Whenever we talk about God, or the incarnational role of Jesus, we use metaphors. The God who created a universe so beyond our understanding our heads explode trying to understand—this God can only be known by metaphor. And what Jesus might mean as representative of this God is equally head-exploding. God and Jesus are in many ways indescribable. Metaphors are how we talk about things that are indescribable. We compare the indescribable thing to something familiar and easy to understand because it is known: God is a father; God is a mother, God is a flowing river (my favorite metaphor for God); Jesus is a good shepherd, Jesus is the door.
In this week’s liturgical calendar, Sunday is ‘Christ the King’ Sunday. On this Sunday each year, we think about a certain metaphor for Jesus as Universal Christ: the metaphor of king. Of all the metaphors in the gospels, this is probably my least favorite. In part because it is confusing. I don’t like what kings, emperors, rulers, presidents, have done to the weak and marginalized in history; and the things they have done and are doing are generally opposite of what Jesus did and taught. But he used the metaphor of ‘king’ frequently when he made ‘kingdom of God’ parables and sayings central to his teaching. So, these metaphors are critical to our tradition. We are forced to wrestle with them.
First, Jesus was clearly redefining, subverting, flipping upside down, the whole concept of king and kingdom when he talked about the kingdom of God. God’s realm, or God’s kingdom, is characterized by the upside-down: God honors the weak not the strong; God wants us to give power to others, not to lord power over them; God wants us to abandon the dominant and the strong to seek out the vulnerable. These actions are the opposite of what kings do among us.

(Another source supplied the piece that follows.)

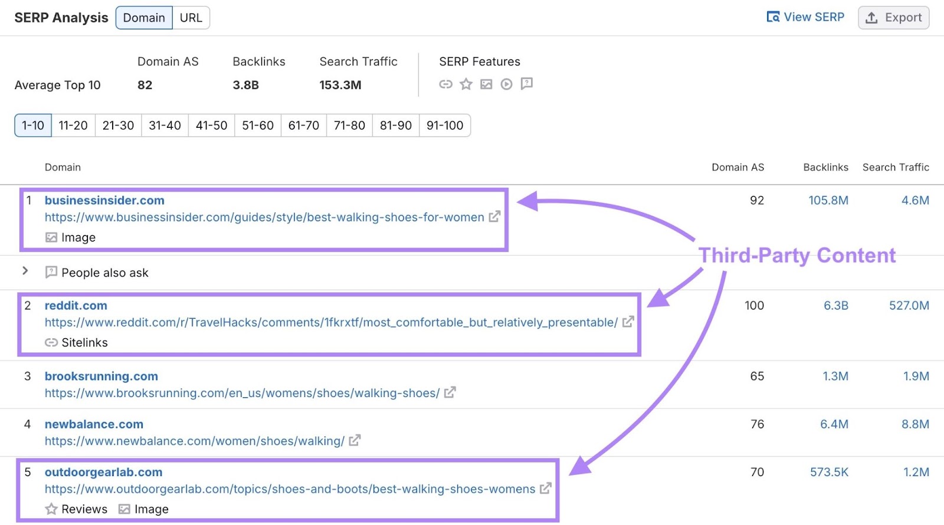Select the 11-20 results page tab
944x525 pixels.
(73, 126)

So how is Jesus metaphorically a king? Well, in the passage in Sunday’s lectionary (Luke 23:33-43), Jesus is a king who wears a crown of thorns because the powerful find him so threatening they humiliate and torture and kill him. The thief next to Jesus recognizes his spiritual authority, that he will “come into his kingdom,” but we know Jesus’ kingdom is not on Earth. Jesus doesn’t get down from the cross and lead an insurrection against the Romans—he is executed. We know “king” and “kingdom” are metaphors. But in this case, metaphors that completely subvert or flip the familiar, describable image. As we read in the lectionary Psalm for Sunday (Psalm 46), God isn’t like earthly kings, God is a king who “breaks the bow, and shatters the spear, and burns the shields with fire.”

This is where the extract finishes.